In 2001, the Imperial Household Agency was organizationally re-positioned under the Cabinet Office (内閣府, Naikaku-fu).

==Hierarchy==
The court developed a supporting bureaucracy which was exclusively focused on serving the needs of the Imperial Household . Among the ritsuryō officials within this ministry structure were:

- Chief administrator of the imperial household (宮内卿, Kunai-kyō), the surveyor of all works which are executed within the interior of the palace.
- First assistant to the chief of the imperial Household (宮内大輔, Kunai-taifu).

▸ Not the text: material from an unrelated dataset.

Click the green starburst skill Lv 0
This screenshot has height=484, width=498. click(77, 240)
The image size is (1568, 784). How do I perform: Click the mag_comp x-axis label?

- Second assistant to the chief of the imperial household (宮内少輔, Kunai-shōbu), two persons.
- Third assistant to the chief of the imperial household (宮内丞, Kunai-no-jō), two persons
- Alternate assistants to the chief of the imperial household (宮内録, Kunai-no-sakan), two persons
- Chief steward of the imperial household (大膳大夫, Daizen-taifu)
- Chief steward of the imperial household (大膳亮, Daizen-no-suke)

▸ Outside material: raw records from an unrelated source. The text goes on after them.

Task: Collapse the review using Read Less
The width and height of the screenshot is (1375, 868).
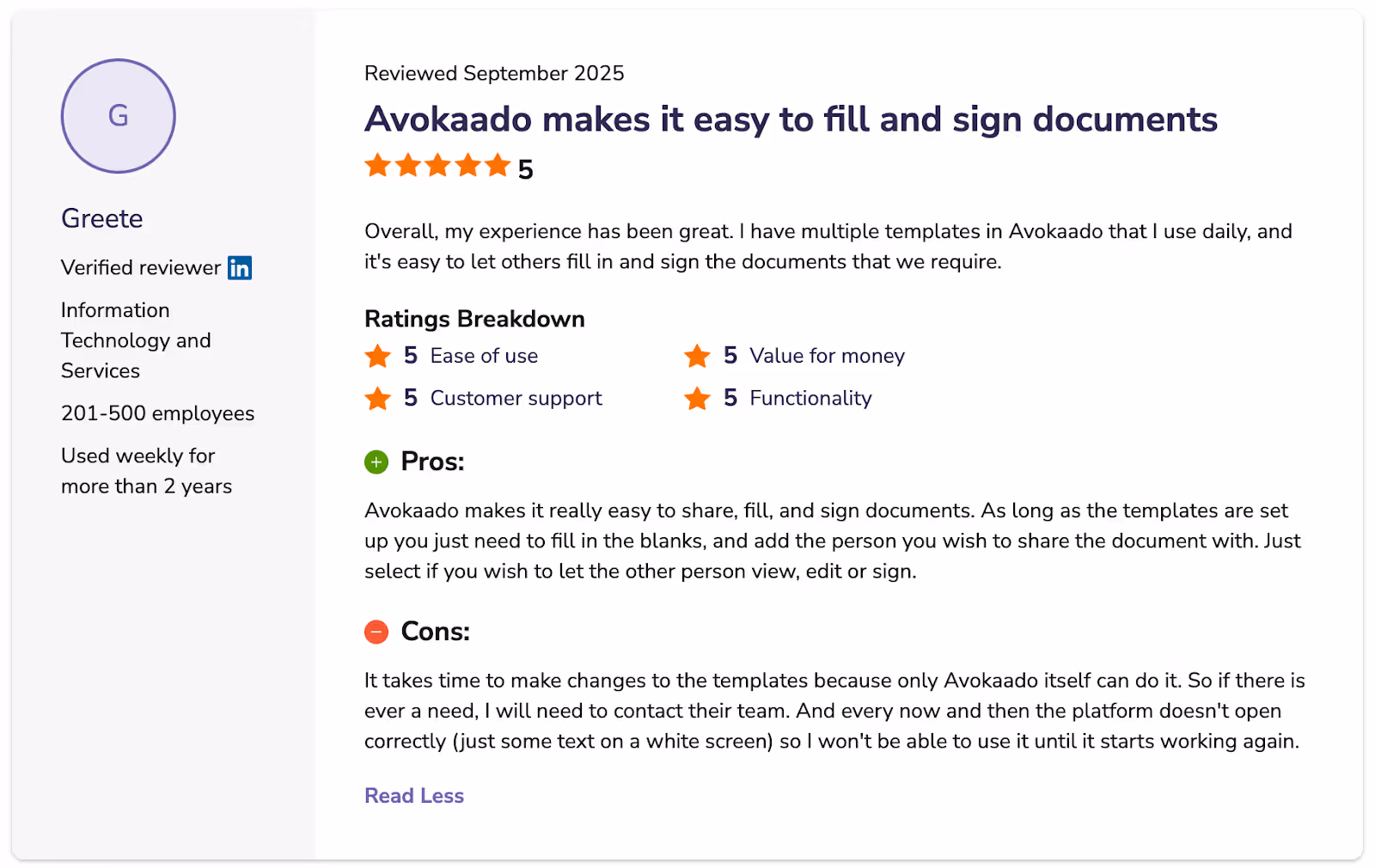Action: click(x=414, y=796)
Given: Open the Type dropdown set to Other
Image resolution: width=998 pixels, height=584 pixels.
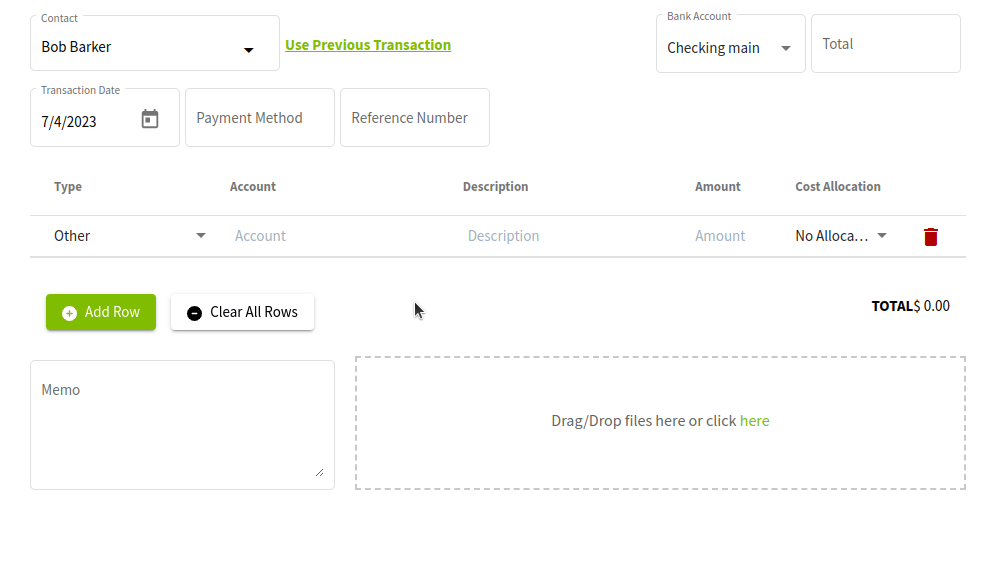Looking at the screenshot, I should pyautogui.click(x=200, y=236).
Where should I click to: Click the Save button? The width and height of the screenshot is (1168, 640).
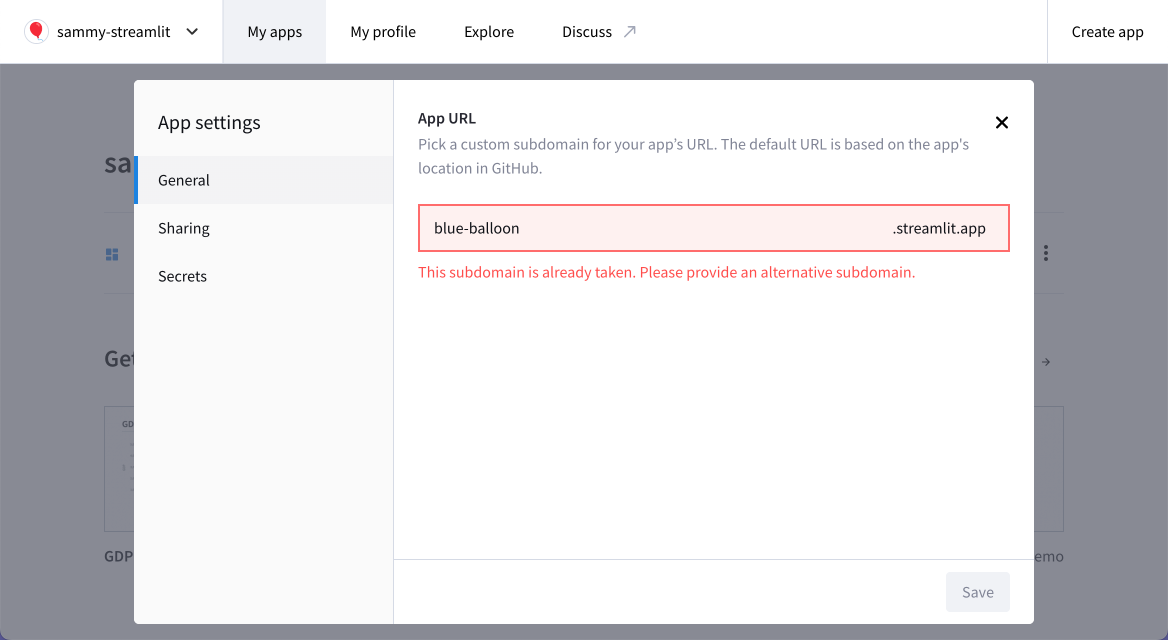coord(977,592)
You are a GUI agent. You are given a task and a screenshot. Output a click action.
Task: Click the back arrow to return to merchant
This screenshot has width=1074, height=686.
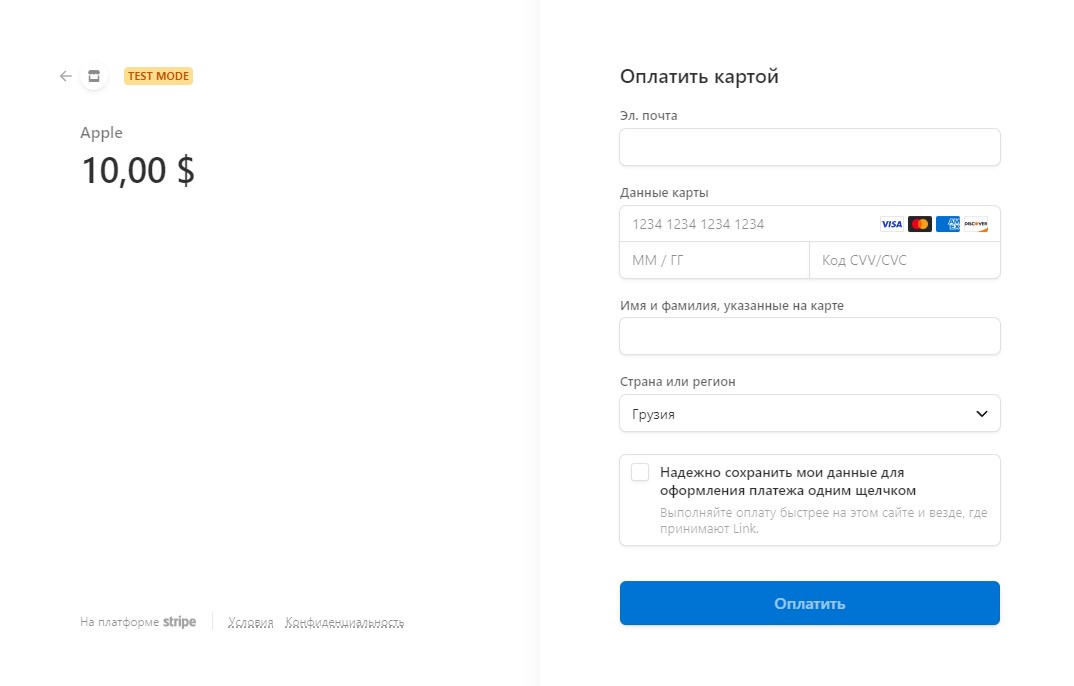pos(65,75)
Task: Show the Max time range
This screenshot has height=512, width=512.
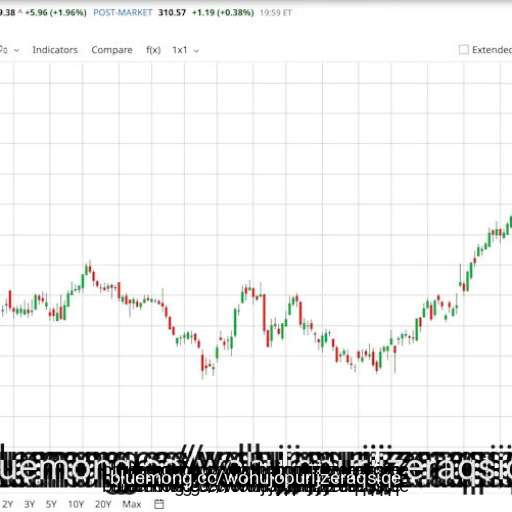Action: point(132,504)
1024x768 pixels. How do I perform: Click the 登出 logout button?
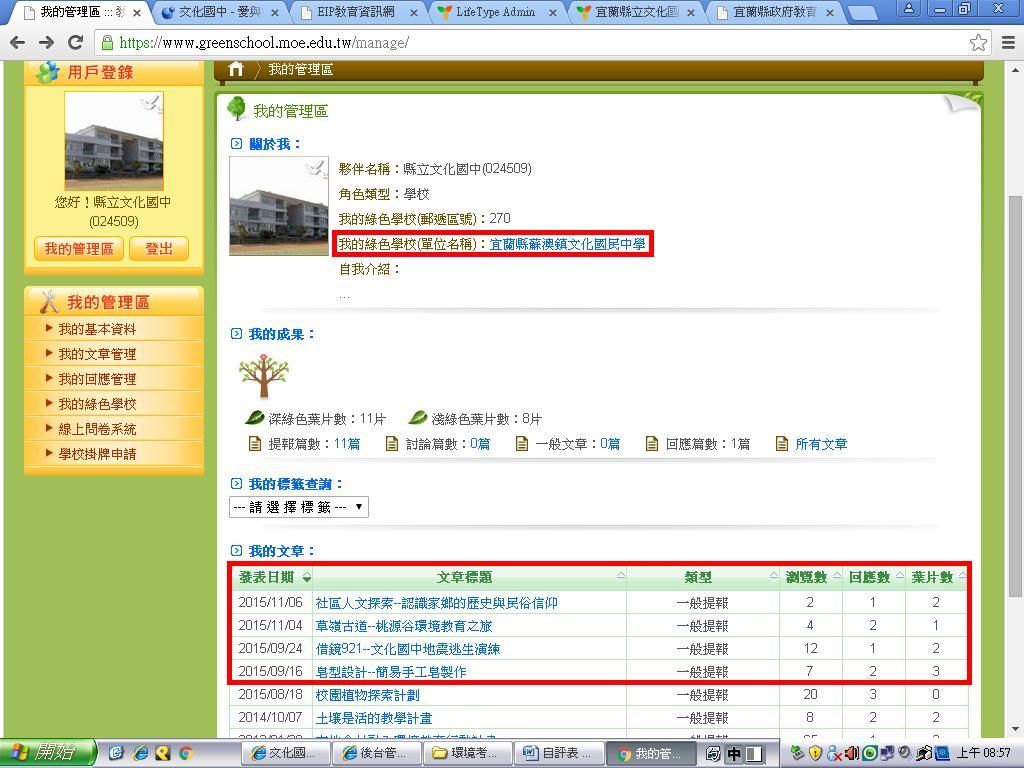coord(158,249)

- Assistant chief steward of the imperial household (大膳大進, 'Daizen-no-daishin), two positions
- Alternate assistant steward of the imperial household (大膳属, Daizen-no-sakan), two positions
- Chief carpenter/cabinet-maker (木工頭, Moku-no-kami)

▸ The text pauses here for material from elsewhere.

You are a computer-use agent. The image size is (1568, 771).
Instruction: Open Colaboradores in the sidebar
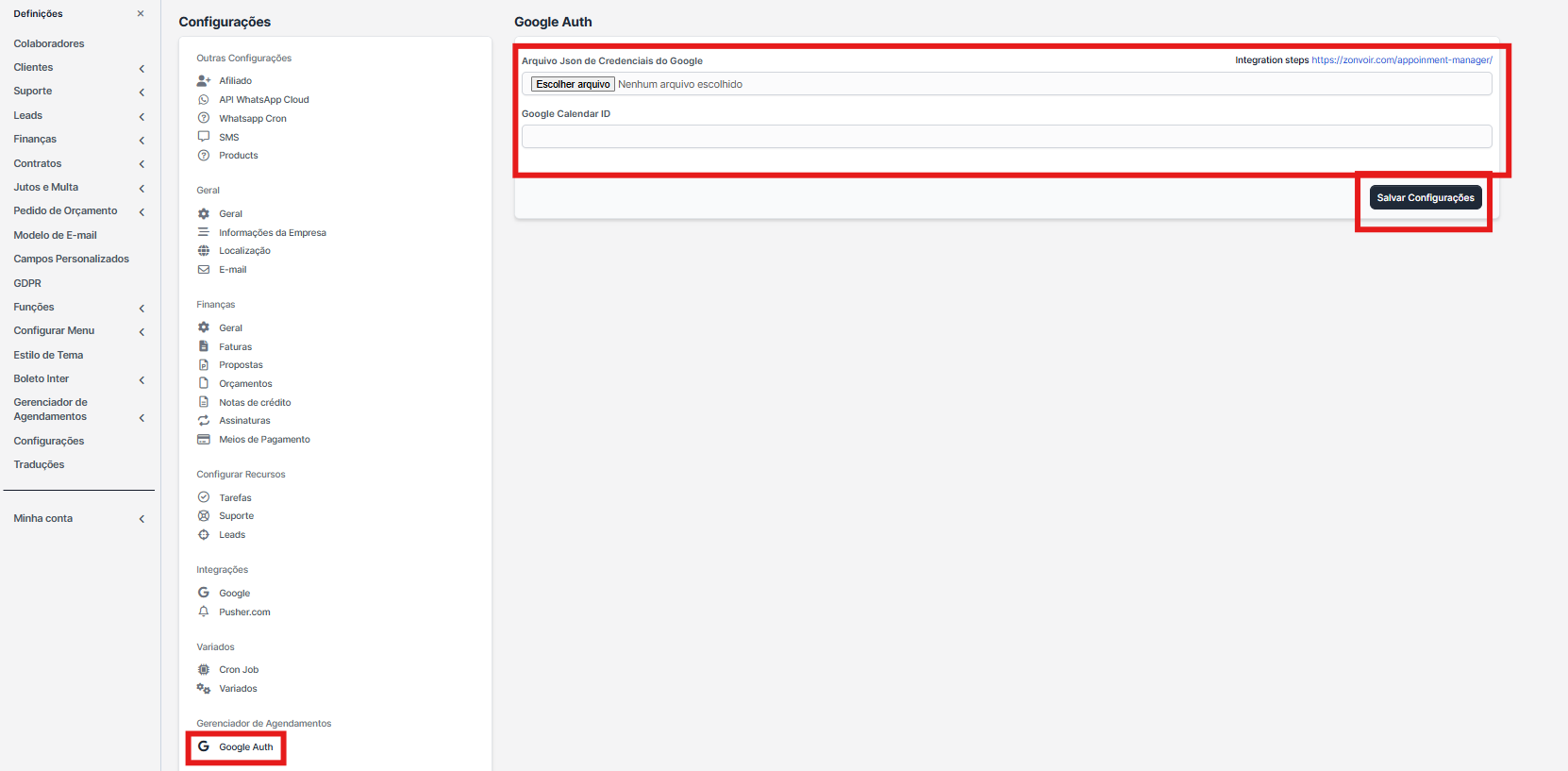49,43
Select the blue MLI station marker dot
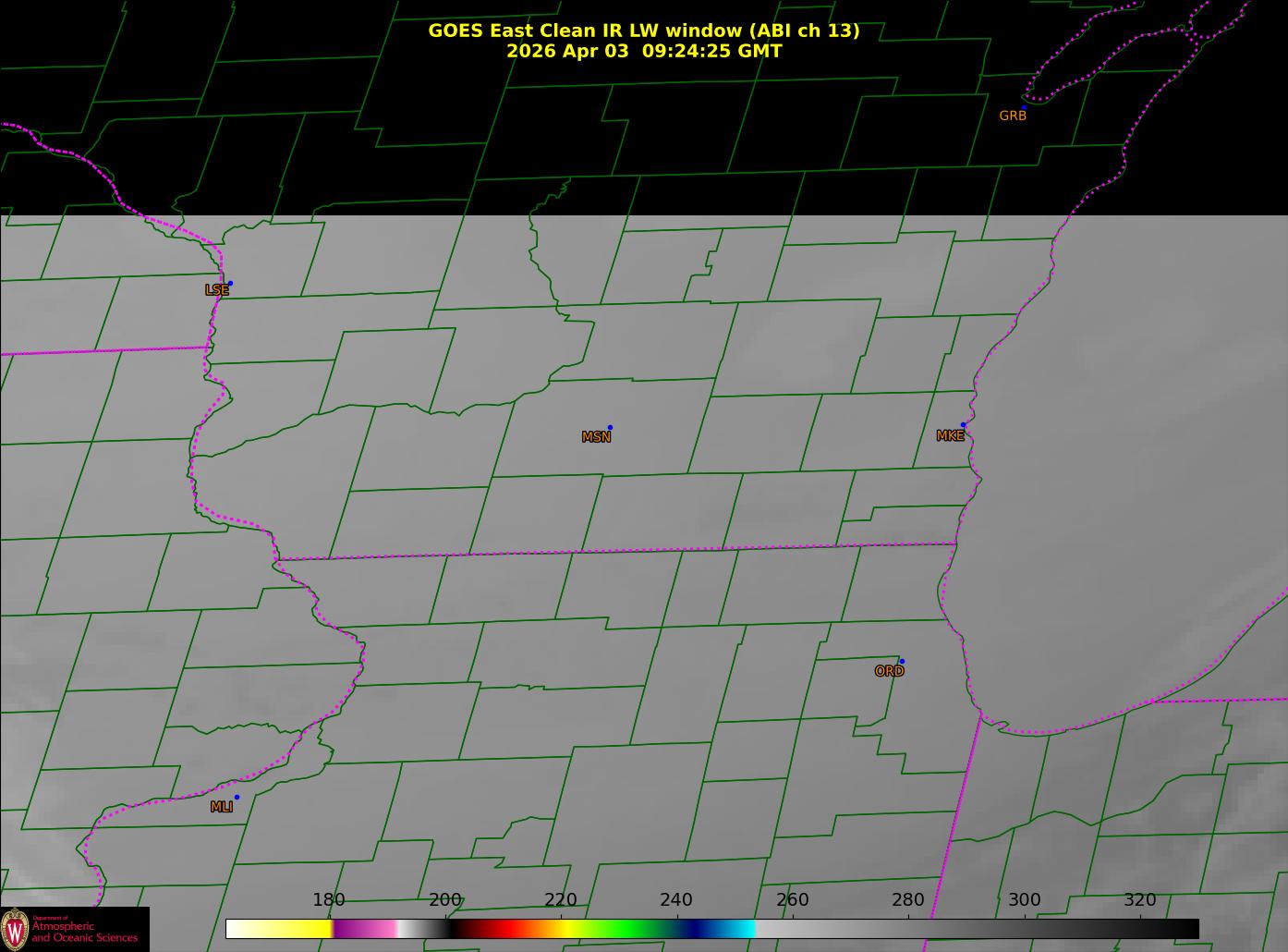1288x952 pixels. click(237, 798)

- Assistant chief carpenter/cabinet-maker (木工助, Moku-no-suke)
- Master carpenters/cabinet-maker (木工允, Moku-no-jō), two positions
- Carpenter/cabinet-maker (木工属, Moku-no-sakan), two positions
- Chief estimator/adjustor (算師, Sanshi), An expert who evaluates the price/cost of work to be done or already completed
- Chief storekeeper/Palace kitchens manager (大炊頭, Ōi-no-kami) see Ōiryō (Bureau of the Palace Kitchen)
- First assistant storekeeper/Palace kitchens manager (大炊助, Ōi-no-suke)
- Second assistant storekeeper/Palace kitchens manager (大炊允, Ōi-no-jō)
- Alternate assistant storekeeper/Palace kitchens manager (大炊属, Ōi-no-sakan)
- Chief surveyor of apartments and furniture (主殿頭, Tonomo-no-kami)
- First assistant surveyor of apartments and furniture (主殿助, Tonomo-no-suke)
- Second assistant surveyor of apartments and furniture (主殿充, Tonomo-no-jō), two positions
- Alternate assistant surveyors of apartments and furniture (主殿属, Tonomo-no-sakan), two positions.
- Chief pharmacist (典薬頭, Ten'yaku-no-kami)
- First assistant to the chief pharmacist' (典薬助, Ten'yaku-no-suke)
- Second assistant to the chief pharmacist (典薬允, Ten'yaku-no-jō)
- Alternate assistant to the chief pharmacist (典薬属, Ten'yaku-no-sakan)
- Chief physician (医博士, I-hakase)
- Female physician (女医博士,, Nyo'i-hakase). No male physician would be permitted to care for the health of the emperor's women
- Chief acupuncturist (針博士, Shin-hakase)
- Emperor's personal physician (侍医, Ji'i)
- Emperor's second personal physician' (権侍医, Gon-no-ji'i)
- Emperor's alternate personal physician (医師, Ishi)
- Surveyor of housekeeping (掃部頭, Kamon-no-kami)
- First assistant surveyor of housekeeping (掃部助, Kamon-no-suke)
- Second assistant surveyor of housekeeping (掃部允, Kamon-no-jō)
- Alternate assistant surveyor of housekeeping (掃部属, Kamon-no-sakan)
- Chief genealogist of the imperial family (正親正,, Ōkimi-no-kami)
- First assistant to the chief genealogist (正親佑, Ōkimi-no-jō)
- Alternate assistant to the chief genealogist (正親令史, Ōkimi-no-sakan)
- First cupbearer to the Emperor (内膳正, Naizen-no-kami).
- Cupbearer to the Emperor (奉膳, Buzen)
- Assistant cupbearer (典膳, Tenzen)
- Alternate assistant cupbearer (内膳令史, Naizen-sakan)
- Chief sake maker (酒造正, Miki-no-kami)
- First assistant to the chief sake maker (酒造佑, Miki-no-jō)
- Alternate assistant to the chief sake maker (酒造令史, Miki-no-sakan)
- Surveyor of the Emperor's women (采女正, Uneme-no-kami)
- Assistant surveyor of the Emperor's women (采女佑, Uneme-no-jō)
- Alternate assistant surveyor of the Emperor's women (采女令史, Uneme-no-sakan)
- Head of the water supply bureau (主水正, Mondo-no-kami)
- First assistant to the head of the water supply bureau (主水佑, Mondo-no-jō)
- Alternate assistant to the head of the water supply bureau (主水令史, Mondo-no-sakan)

The deliberate redundancies at the top are features of each position in this remarkably stable hierarchic schema. Many positions would mirror the -kyō, -taifu, -shō, -jō, and -sakan pattern.